El negocio del equipamiento semiconductor de back-end está adquiriendo un gran protagonismo dentro de la industria global del chip. Según un informe de The Business Research Company, se prevé que este mercado superará los 34.000 millones de dólares para el año 2030, con Asia-Pacífico liderando como la región dominante y China a la cabeza en volumen previsto. Aunque estas cifras provienen de estudios de mercado privados y no de estadísticas oficiales auditadas, reflejan una tendencia acorde con el momento que vive el sector: el ensamblado, empaquetado y test final se han convertido en elementos esenciales para la fabricación de chips cada vez más complejos.
La creciente demanda, impulsada por el avance de la inteligencia artificial, la memoria HBM y los diseños basados en chiplets, ha llevado a la cadena de valor de los semiconductores a enfocarse más en la fase final del proceso de fabricación. SEMI pronostica que el segmento de back-end continuará su crecimiento en 2026, con un aumento del 12% en el test y un 9.2% en ensamblado y empaquetado, debido a la mayor complejidad de las arquitecturas y las exigencias de rendimiento de los chips para inteligencia artificial y HBM.
El término «back-end» en la fabricación semiconductor se refiere al proceso que abarca desde la preparación del dado hasta el ensamblado y test final del chip. Aunque pueda parecer una fase menor, es crucial para garantizar la fiabilidad del componente, su disipación térmica, consumo energético y, en última instancia, su rendimiento real en el mercado. Este proceso incluye técnicas como die bonding, wire bonding, encapsulado y test, elementos clave en la calidad final del chip.

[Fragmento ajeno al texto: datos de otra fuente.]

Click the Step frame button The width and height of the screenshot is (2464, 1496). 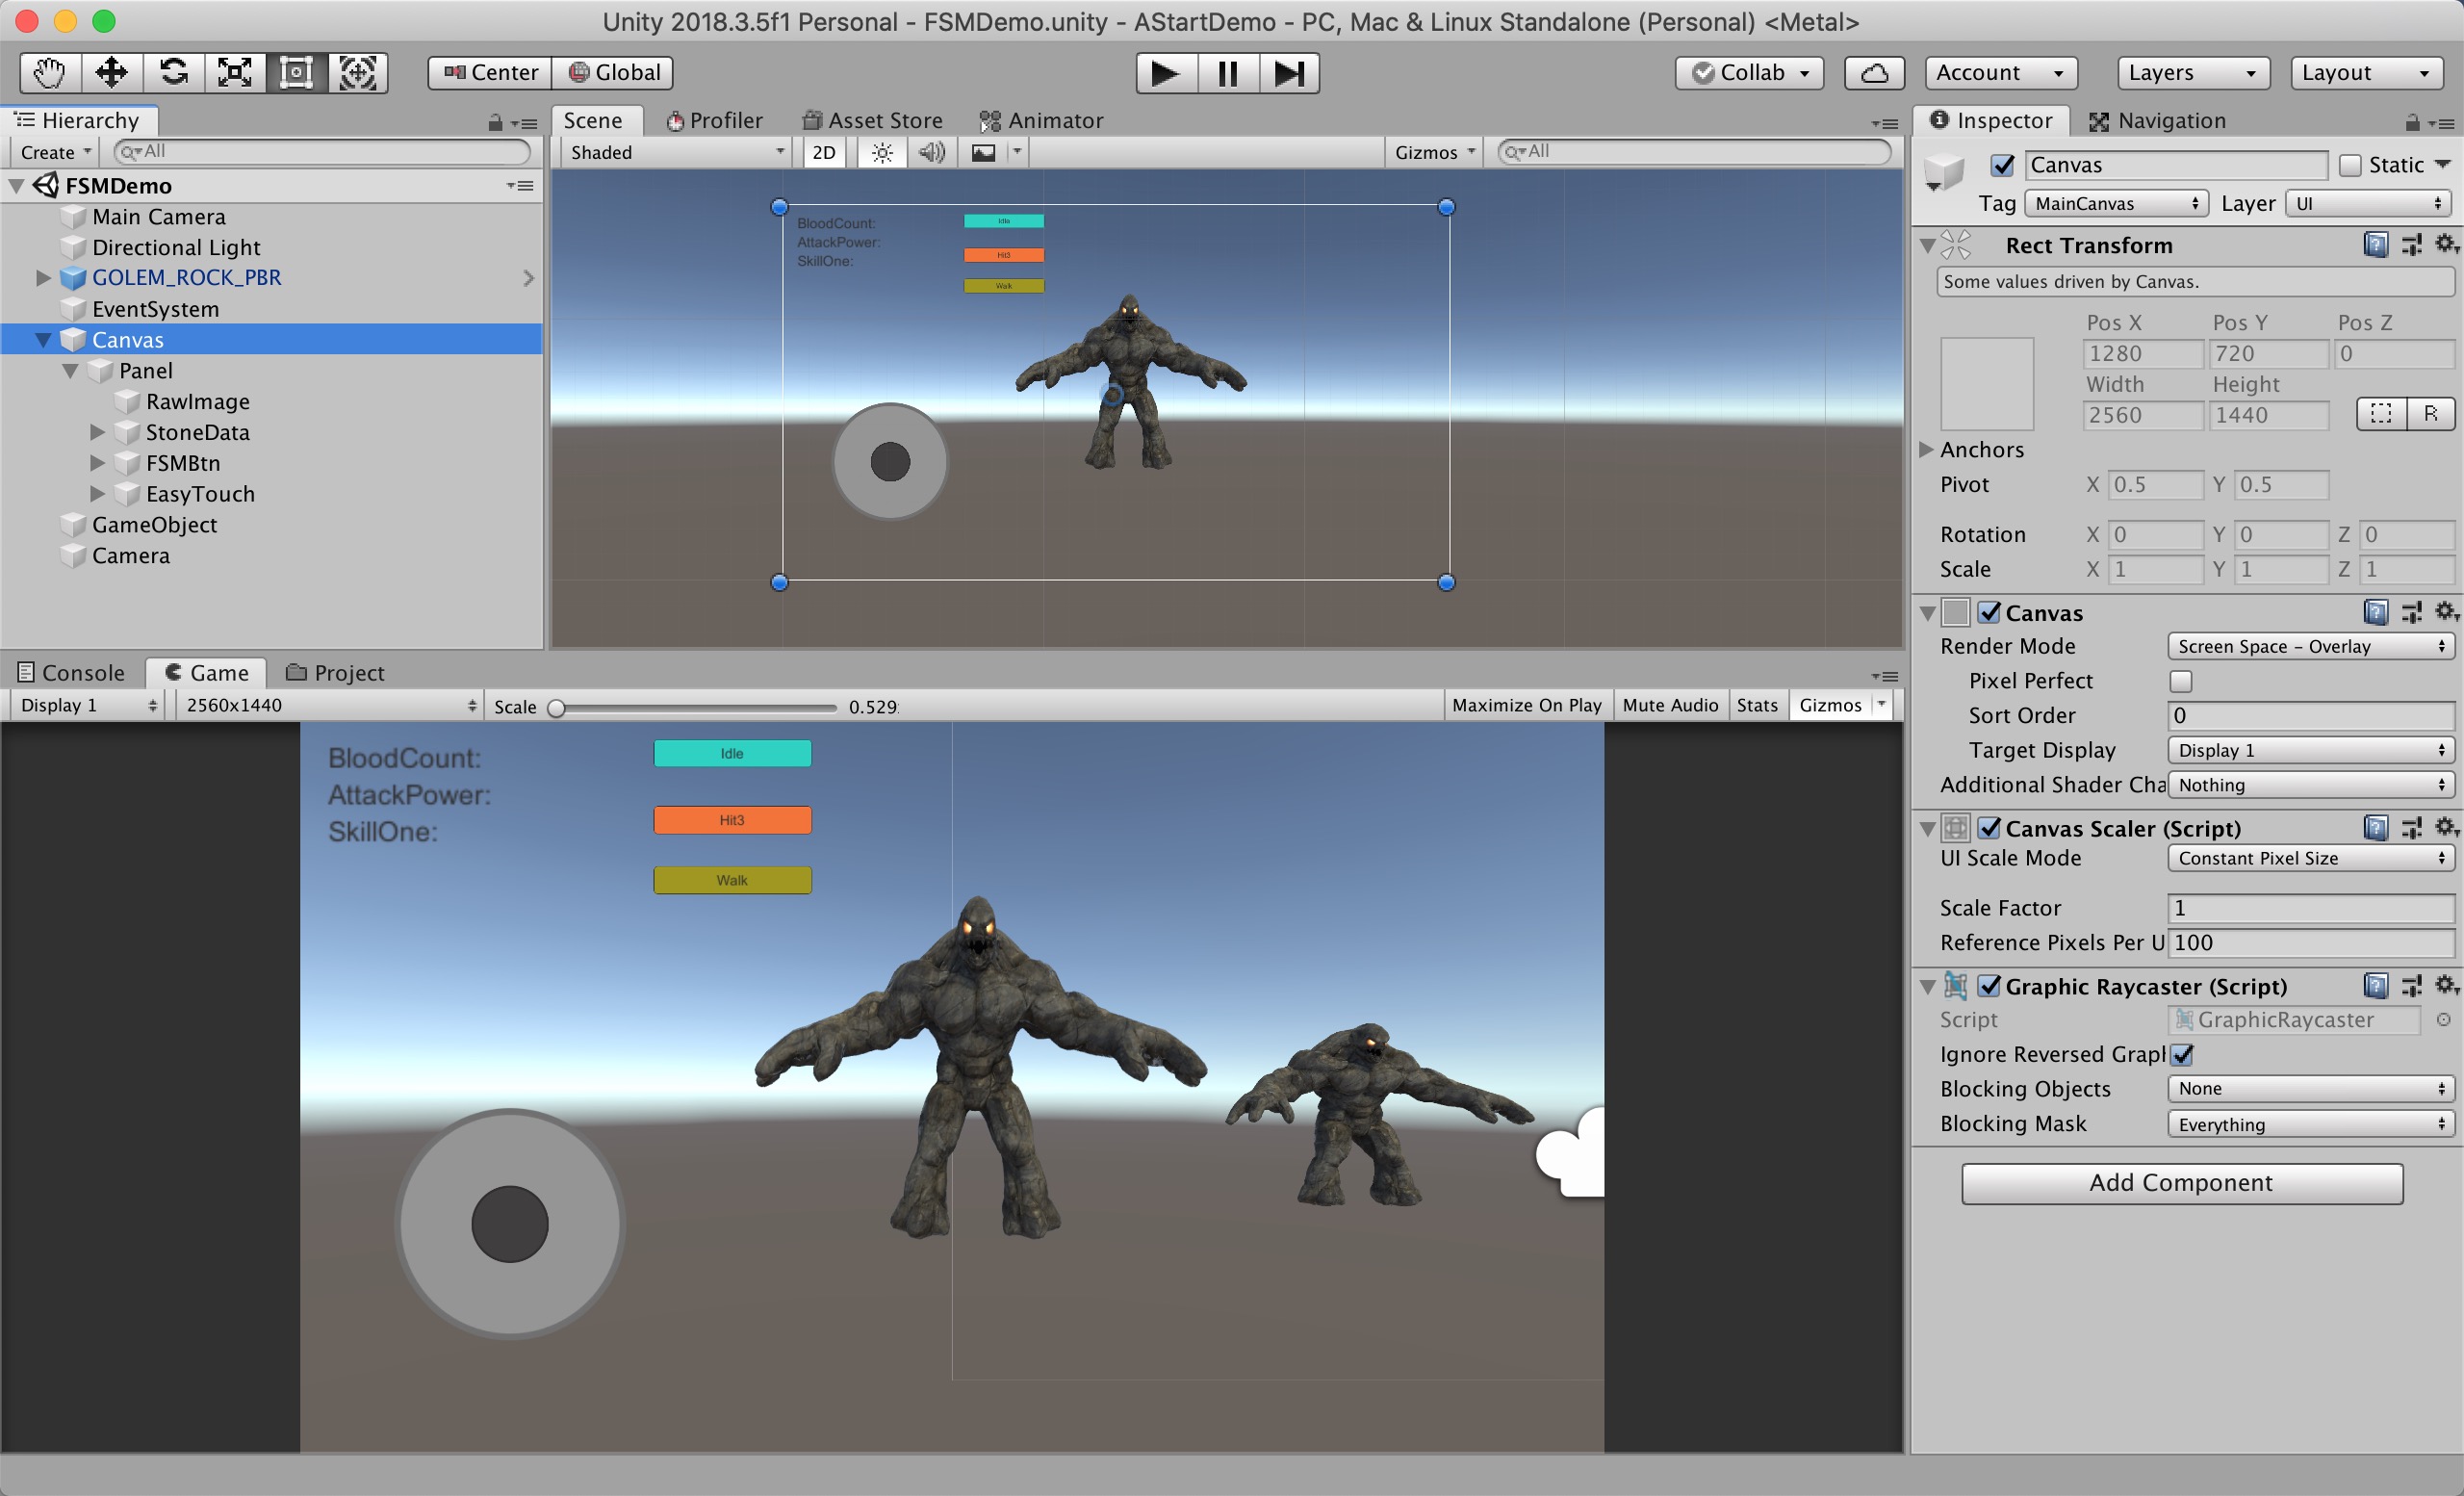[x=1288, y=73]
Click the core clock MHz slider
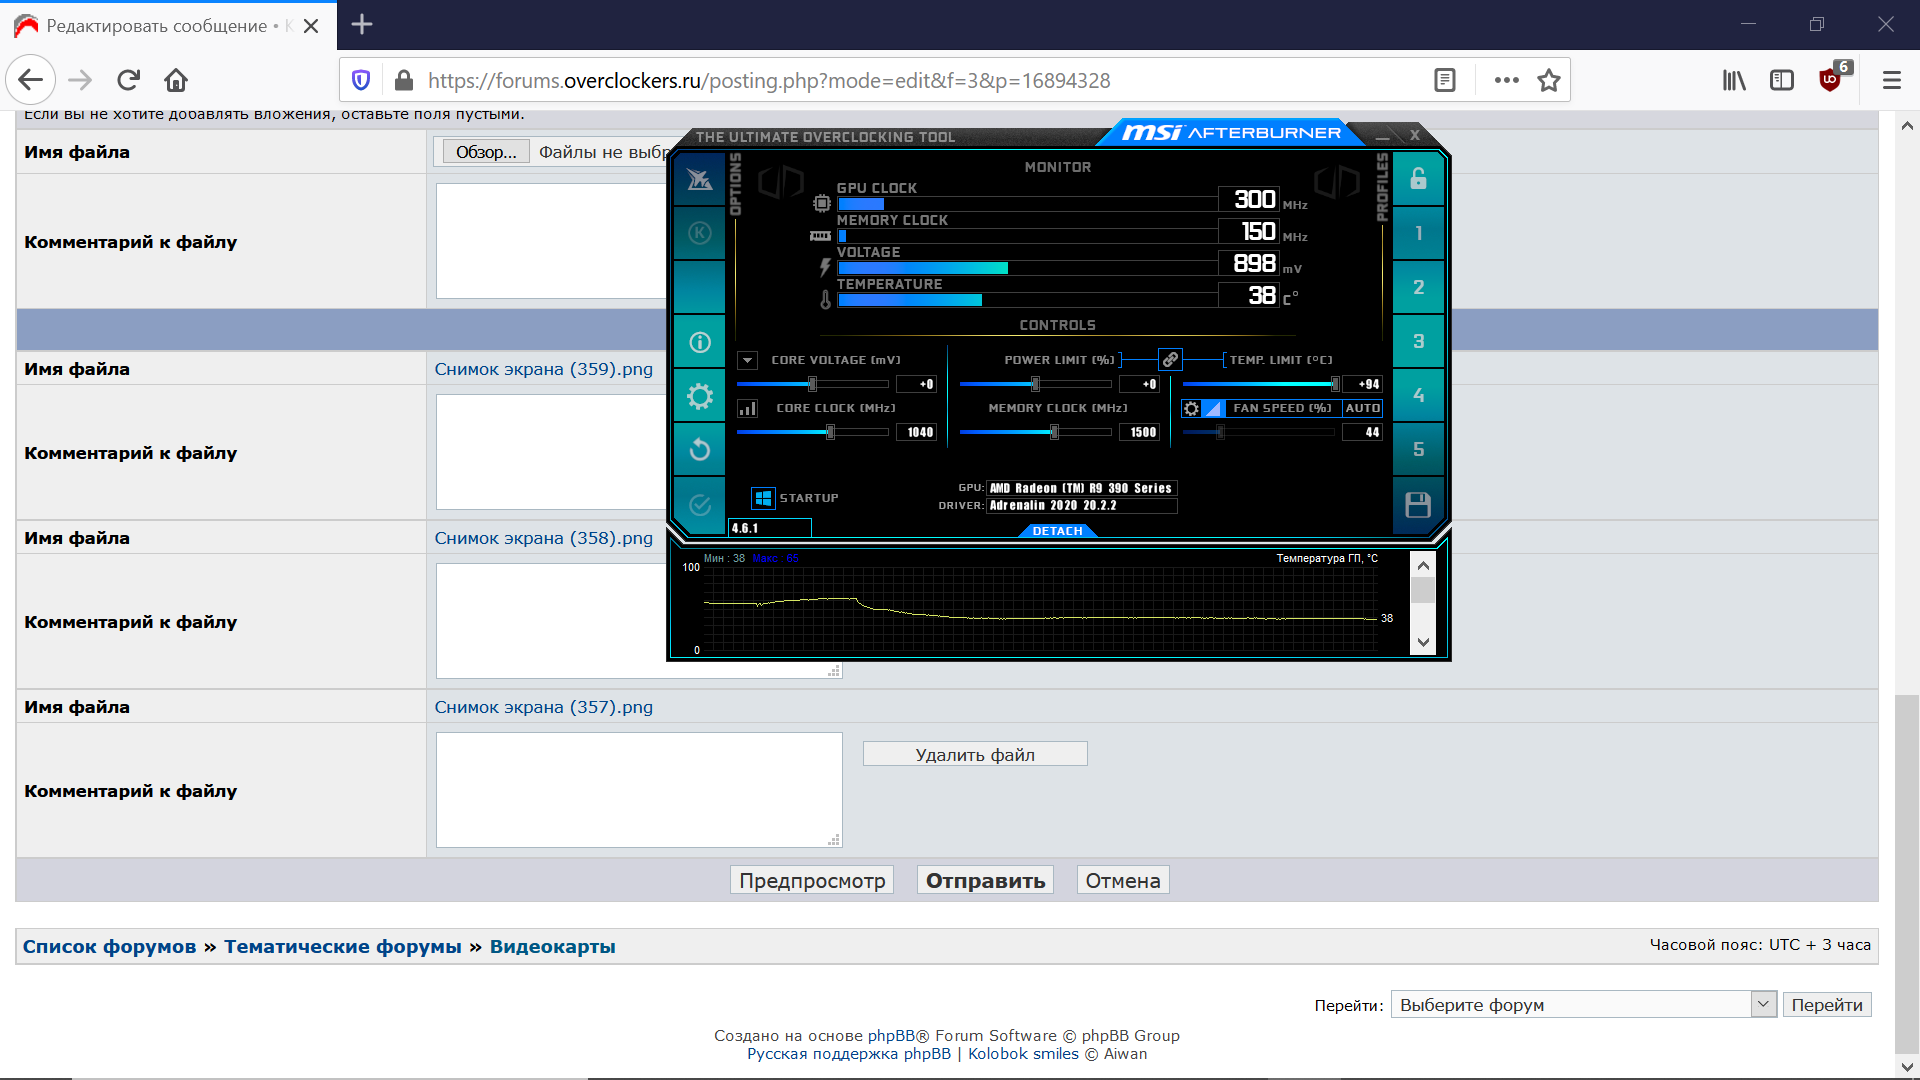The width and height of the screenshot is (1920, 1080). click(812, 432)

Los grandes fabricantes ya están ajustando sus estrategias para adaptarse a esta nueva realidad. TSMC, por ejemplo, ha enfatizado que el valor añadido no reside únicamente en la fabricación, sino también en la integración eficiente de múltiples chips como un sistema. Su plataforma 3DFabric, que incluye tecnologías como SoIC, CoWoS e InFO, busca resolver problemas de integración heterogénea y acelerar la producción a gran escala. Esto indica que el empaquetado ha dejado de ser un mero paso final para convertirse en un factor competitivo.
El impacto de este fenómeno se refleja en las cifras de empresas especializadas en el sector. ASMPT reportó ingresos de 532.1 millones de dólares en su negocio de advanced packaging en 2025, un incremento del 30.2% respecto al año anterior, gracias a sus soluciones TCB. Besi, otro actor relevante del sector, elevó sus objetivos financieros a largo plazo ante la creciente demanda de soluciones de empaquetado avanzado. Asimismo, Teradyne registró ingresos de 883 millones de dólares en Semiconductor Test en el último trimestre de 2025, impulsados por la demanda vinculada a la inteligencia artificial.
El informe destaca que Asia-Pacífico podría alcanzar los 17.000 millones de dólares en 2030 dentro de este mercado, con China contribuyendo significativamente con alrededor de 10.000 millones. La región alberga gran parte de la capacidad de ensamblado, test y packaging, y concentra a los principales OSAT y fabricantes del sector. Además, se observa una combinación de ayudas públicas y presión por la autosuficiencia tecnológica que propician la expansión de la capacidad en la región.
Sin embargo, el valor exacto del mercado de back-end sigue siendo objeto de debate. Un estudio de ResearchAndMarkets anticipa cifras más conservadoras, situando al mercado en 23.540 millones de dólares en 2026 y 32.760 millones en 2030. Aunque las diferencias en las proyecciones no alteran la tendencia general, subrayan la importancia de considerar las metodologías y definiciones empleadas por los distintos informes.
Lo trascendental, más allá de las cifras, es el papel creciente que la fase final de la fabricación de chips está tomando. La integración de tecnologías avanzadas, como la inteligencia artificial y los chiplets, está desviando la inversión hacia máquinas que ensambla, encapsulan, conectan y prueban componentes. Aunque el mercado de back-end seguirá siendo más reducido que el de equipamiento front-end, será cada vez más estratégico para determinar qué empresas podrán escalar producción, mejorar rendimiento y capturar valor en la nueva era de los semiconductores.